Beginning at the top of the data below, write out every line exactly until you reach the line with "с условиями обработки (365, 1097)", and include that line.

__Data for this exercise__.
--- --- ---
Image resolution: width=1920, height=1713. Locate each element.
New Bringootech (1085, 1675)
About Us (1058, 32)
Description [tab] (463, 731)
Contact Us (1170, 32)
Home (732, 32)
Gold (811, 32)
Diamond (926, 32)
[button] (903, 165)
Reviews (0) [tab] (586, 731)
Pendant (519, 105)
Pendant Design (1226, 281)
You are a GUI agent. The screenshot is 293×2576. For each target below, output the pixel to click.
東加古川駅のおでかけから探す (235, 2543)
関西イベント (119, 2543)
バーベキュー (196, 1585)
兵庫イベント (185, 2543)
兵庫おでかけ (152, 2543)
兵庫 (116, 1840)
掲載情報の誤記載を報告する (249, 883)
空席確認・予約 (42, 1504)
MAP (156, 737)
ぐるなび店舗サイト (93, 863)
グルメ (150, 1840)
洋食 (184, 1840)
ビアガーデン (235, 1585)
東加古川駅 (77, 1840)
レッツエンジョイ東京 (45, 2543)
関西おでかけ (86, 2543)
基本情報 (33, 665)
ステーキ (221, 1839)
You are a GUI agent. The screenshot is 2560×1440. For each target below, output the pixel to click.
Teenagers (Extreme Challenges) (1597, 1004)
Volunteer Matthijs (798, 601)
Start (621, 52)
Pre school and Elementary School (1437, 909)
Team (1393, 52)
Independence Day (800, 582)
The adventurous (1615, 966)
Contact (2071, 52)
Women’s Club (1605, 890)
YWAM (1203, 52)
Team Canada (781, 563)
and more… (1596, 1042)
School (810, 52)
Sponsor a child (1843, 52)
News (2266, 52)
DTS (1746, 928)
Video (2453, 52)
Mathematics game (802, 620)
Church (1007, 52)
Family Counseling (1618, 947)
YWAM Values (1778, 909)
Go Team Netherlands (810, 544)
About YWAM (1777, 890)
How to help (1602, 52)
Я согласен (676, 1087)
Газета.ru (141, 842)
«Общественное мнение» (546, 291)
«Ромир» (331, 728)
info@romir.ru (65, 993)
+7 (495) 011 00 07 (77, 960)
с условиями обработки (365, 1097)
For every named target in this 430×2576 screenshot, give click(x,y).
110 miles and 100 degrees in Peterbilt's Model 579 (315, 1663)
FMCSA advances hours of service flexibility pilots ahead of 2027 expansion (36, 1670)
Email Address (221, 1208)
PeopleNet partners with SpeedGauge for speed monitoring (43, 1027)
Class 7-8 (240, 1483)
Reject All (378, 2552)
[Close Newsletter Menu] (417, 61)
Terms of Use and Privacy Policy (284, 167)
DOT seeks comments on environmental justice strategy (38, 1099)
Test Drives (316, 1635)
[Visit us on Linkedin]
--- --- ---
__Response__.
Image resolution: width=1920, height=1713. Locate each element.
New Bringootech (1085, 1675)
About Us (1058, 32)
Description [tab] (463, 731)
Contact Us (1170, 32)
Home (732, 32)
Gold (811, 32)
Diamond (926, 32)
[button] (903, 165)
Reviews (0) [tab] (586, 731)
Pendant (519, 105)
Pendant Design (1226, 281)
You are a GUI agent. The screenshot is 293×2576. For each target below, output the pixel to click.
東加古川駅のおでかけから探す (235, 2543)
関西イベント (119, 2543)
バーベキュー (196, 1585)
兵庫イベント (185, 2543)
兵庫おでかけ (152, 2543)
兵庫 (116, 1840)
掲載情報の誤記載を報告する (249, 883)
空席確認・予約 (42, 1504)
MAP (156, 737)
ぐるなび店舗サイト (93, 863)
グルメ (150, 1840)
洋食 (184, 1840)
ビアガーデン (235, 1585)
東加古川駅 (77, 1840)
レッツエンジョイ東京 (45, 2543)
関西おでかけ (86, 2543)
基本情報 (33, 665)
ステーキ (221, 1839)
You are a GUI agent. The screenshot is 2560×1440. For each target below, output the pixel to click.
Teenagers (Extreme Challenges) (1597, 1004)
Volunteer Matthijs (798, 601)
Start (621, 52)
Pre school and Elementary School (1437, 909)
Team (1393, 52)
Independence Day (800, 582)
The adventurous (1615, 966)
Contact (2071, 52)
Women’s Club (1605, 890)
YWAM (1203, 52)
Team Canada (781, 563)
and more… (1596, 1042)
School (810, 52)
Sponsor a child (1843, 52)
News (2266, 52)
DTS (1746, 928)
Video (2453, 52)
Mathematics game (802, 620)
Church (1007, 52)
Family Counseling (1618, 947)
YWAM Values (1778, 909)
Go Team Netherlands (810, 544)
About YWAM (1777, 890)
How to help (1602, 52)
Я согласен (676, 1087)
Газета.ru (141, 842)
«Общественное мнение» (546, 291)
«Ромир» (331, 728)
info@romir.ru (65, 993)
+7 (495) 011 00 07 (77, 960)
с условиями обработки (365, 1097)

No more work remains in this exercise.